Dénoncer c’est bien, agir c’est mieux

Avec un rouleau compresseur aussi puissant par sa pénétration dans les esprits, il est tentant de baisser les bras et de concentrer son énergie sur d’autres combats jugés plus aisés en période pandémique, comme la solidarité directe. Mais, ce faisant, ne serions-nous pas précisément en train de céder face à la propagande big-brotherienne, aux injonctions incessantes à la responsabilité individuelle ? Et si nous sommes déjà capables d’exprimer une telle résignation, comment pouvons-nous être certains que toute personne un minimum conscientisée refusera d’installer l’application pour tracer la propagation du virus ? Mais alors, comment se battre ? Peut-être en rappelant qu’encore une fois, l’essentiel est ailleurs : dans la responsabilité collective.

Le code source de toute application de traçage doit être public (logiciel libre), le consentement doit être débattu et réfléchi collectivement afin de mieux peser le pour et le contre, les données récoltées doivent être mises hors des mains de l’État et du secteur privé, leur usage doit être limité dans le temps et décidé collectivement.

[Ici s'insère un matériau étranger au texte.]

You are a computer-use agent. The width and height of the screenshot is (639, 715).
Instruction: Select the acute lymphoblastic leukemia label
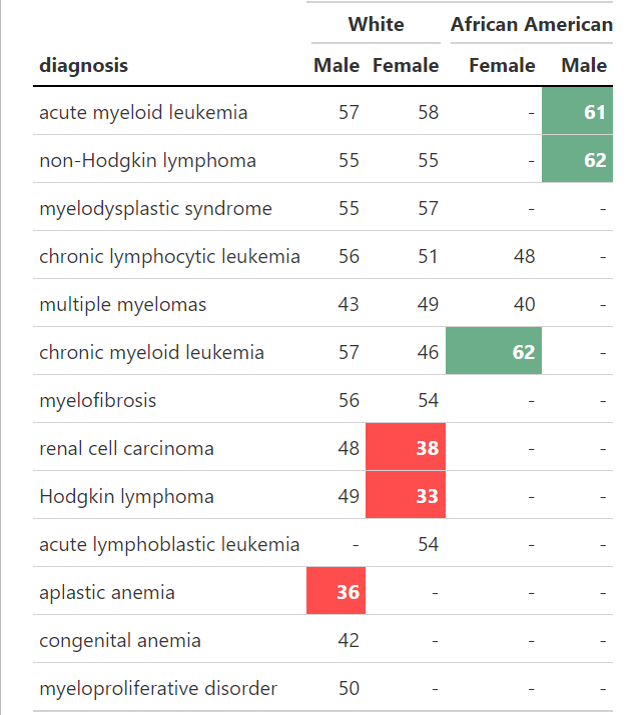(x=169, y=544)
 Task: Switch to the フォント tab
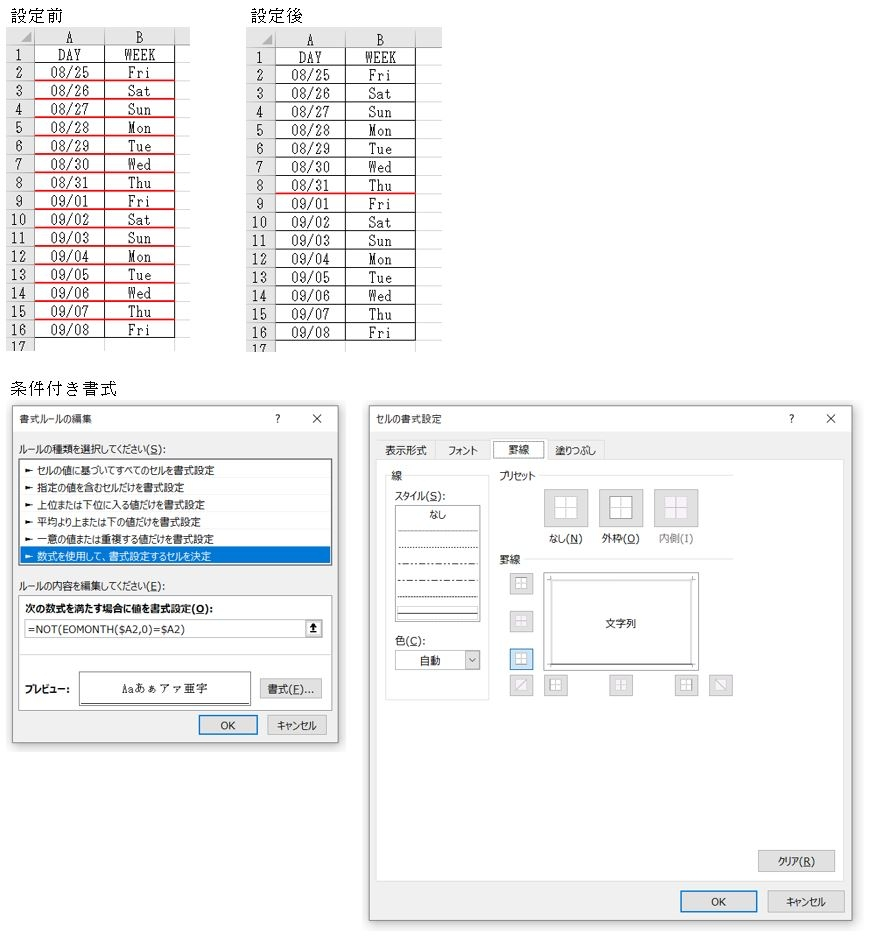click(x=462, y=450)
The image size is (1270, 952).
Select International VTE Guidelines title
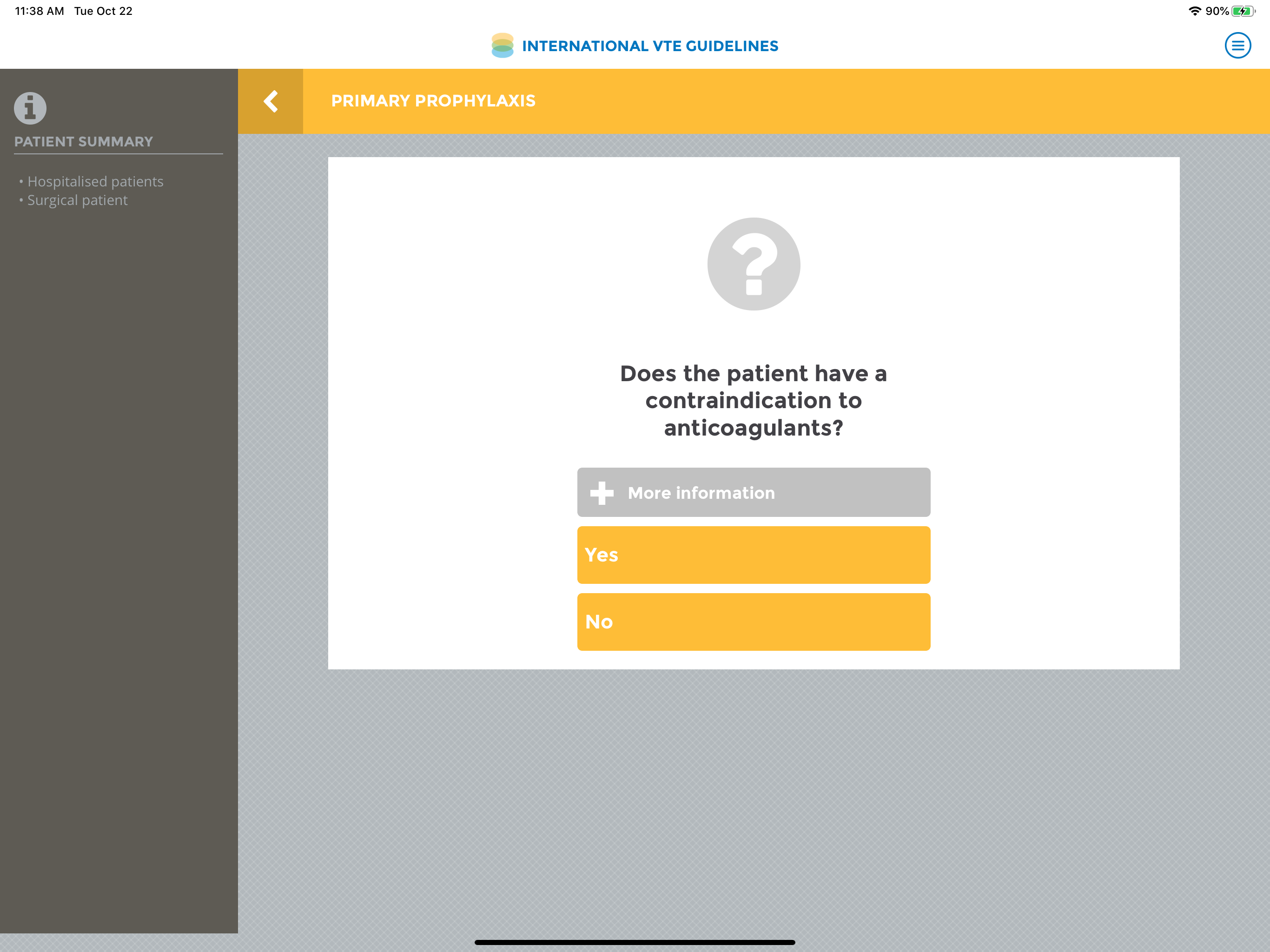point(650,46)
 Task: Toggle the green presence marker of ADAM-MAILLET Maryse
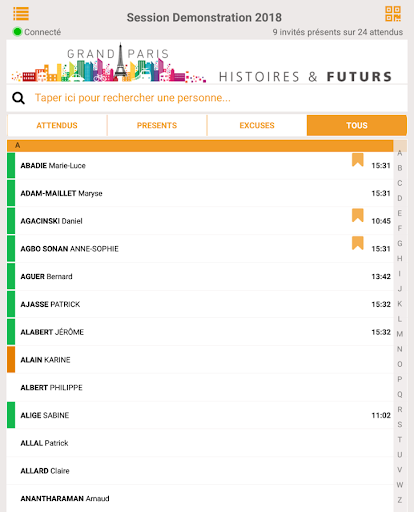pyautogui.click(x=11, y=193)
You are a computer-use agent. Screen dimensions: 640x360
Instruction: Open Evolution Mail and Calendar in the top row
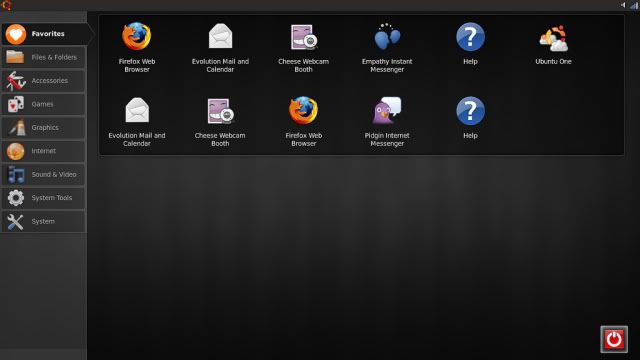coord(220,47)
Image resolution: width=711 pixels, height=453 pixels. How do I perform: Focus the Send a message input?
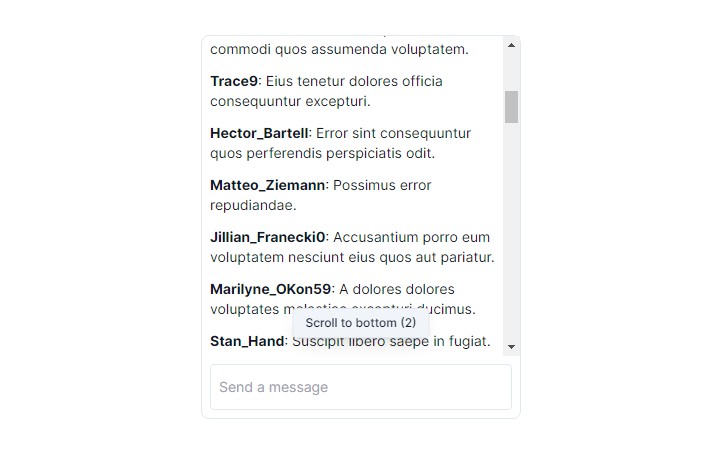click(360, 387)
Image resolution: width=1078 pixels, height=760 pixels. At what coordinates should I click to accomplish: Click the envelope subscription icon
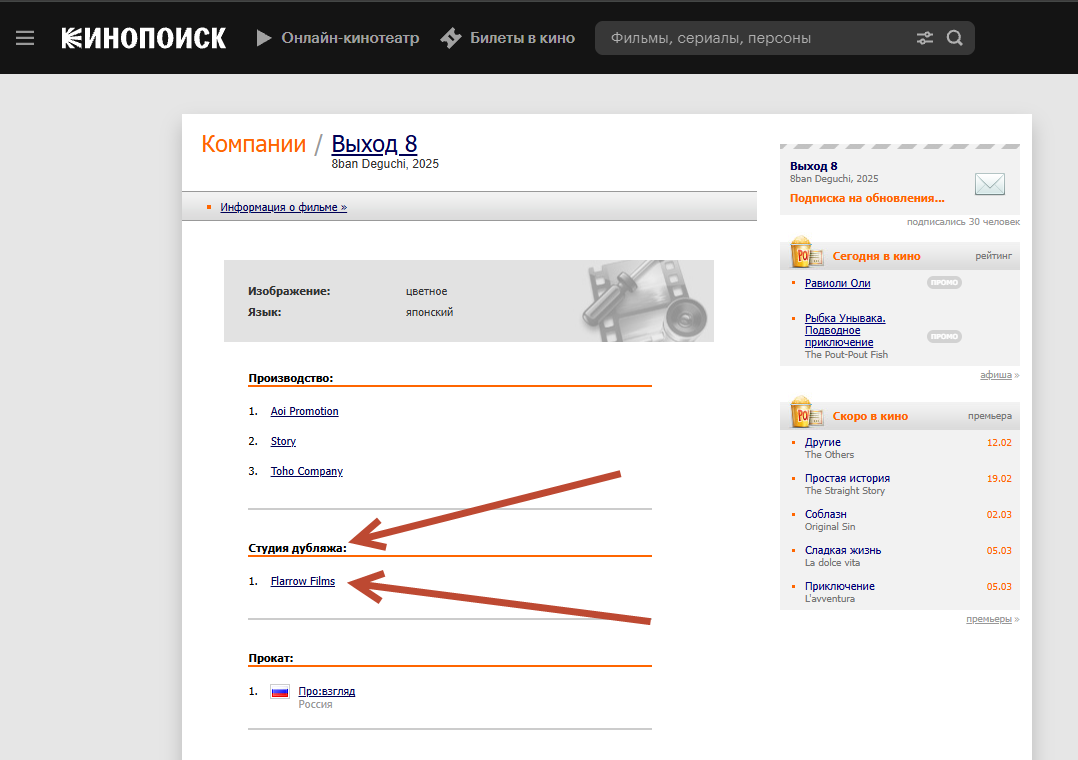pyautogui.click(x=989, y=184)
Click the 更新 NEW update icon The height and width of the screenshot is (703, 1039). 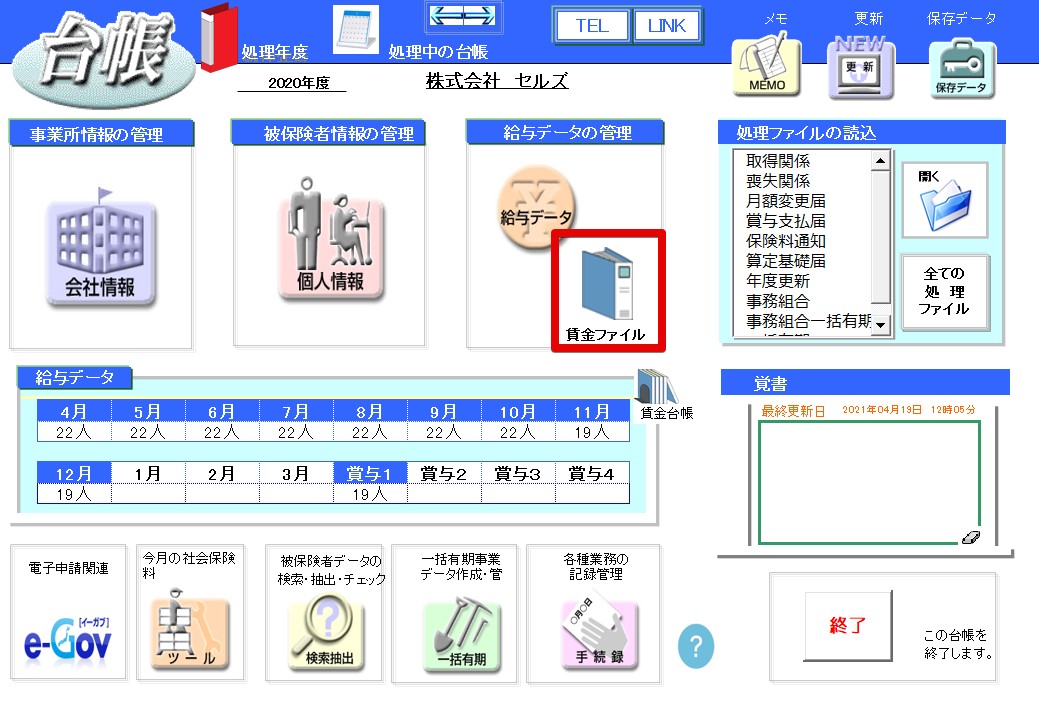pyautogui.click(x=860, y=67)
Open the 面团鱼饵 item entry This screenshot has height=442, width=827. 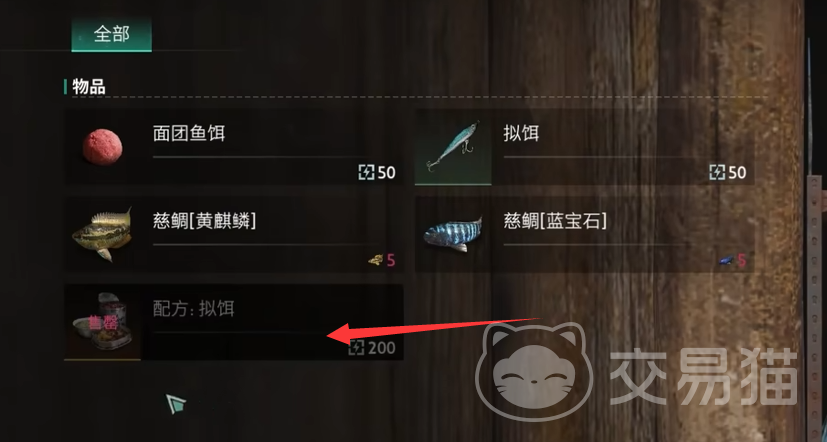click(234, 147)
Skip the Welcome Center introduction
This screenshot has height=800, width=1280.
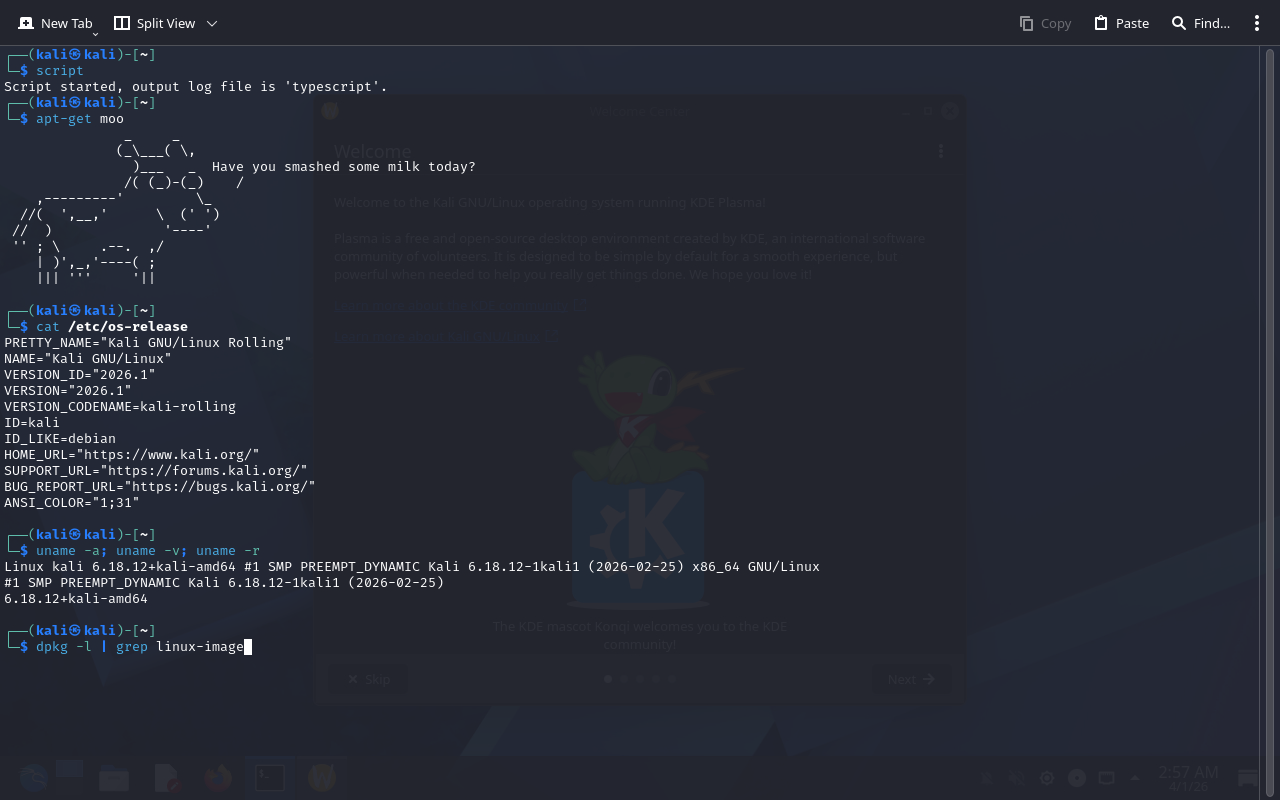pyautogui.click(x=368, y=679)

Pour le pouvoir capitaliste de notre époque, la technologie doit pouvoir apporter une « solution » neutre et efficace à chaque problème de la société. Il faut refuser ce « solutionnisme » dépolitisant [6], car la technique n’est jamais neutre. Prendre le temps de faire ces rappels, d’en discuter avec nos proches, sans culpabilisation inquisitrice, permettra de déjouer le mécanisme d’intériorisation de la servitude volontaire.

Commission Librisme de l’UCL

[6Evgeny Morozov, Pour tout résoudre, cliquez ici  ! L’aberration du solutionnisme technologique, éditions FYP, 2020.